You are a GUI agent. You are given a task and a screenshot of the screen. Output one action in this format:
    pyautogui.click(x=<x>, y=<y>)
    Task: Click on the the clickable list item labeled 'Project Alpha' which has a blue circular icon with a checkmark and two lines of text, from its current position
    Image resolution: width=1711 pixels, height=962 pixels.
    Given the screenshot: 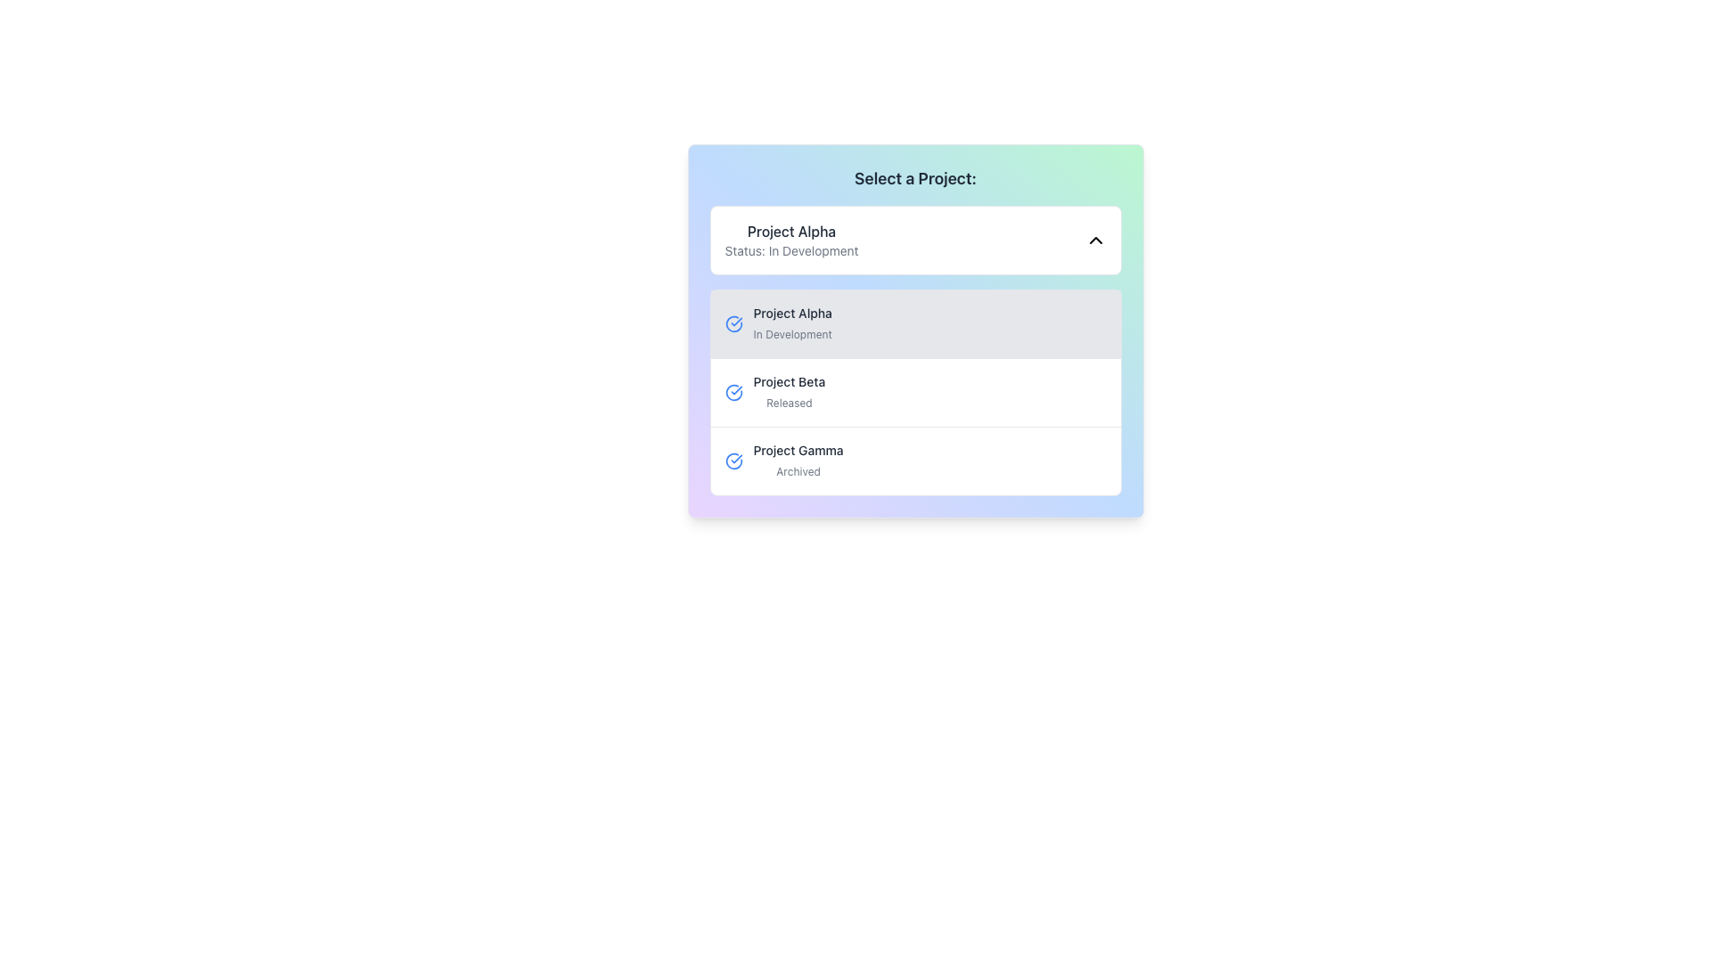 What is the action you would take?
    pyautogui.click(x=915, y=323)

──────────

Can you recast the entries, from their first line through the line containing "pyautogui.click(x=<x>, y=<y>)", as a JSON list of strings with one string per line and blank lines omitted?

[
  "You are a GUI agent. You are given a task and a screenshot of the screen. Output one action in this format:",
  "    pyautogui.click(x=<x>, y=<y>)"
]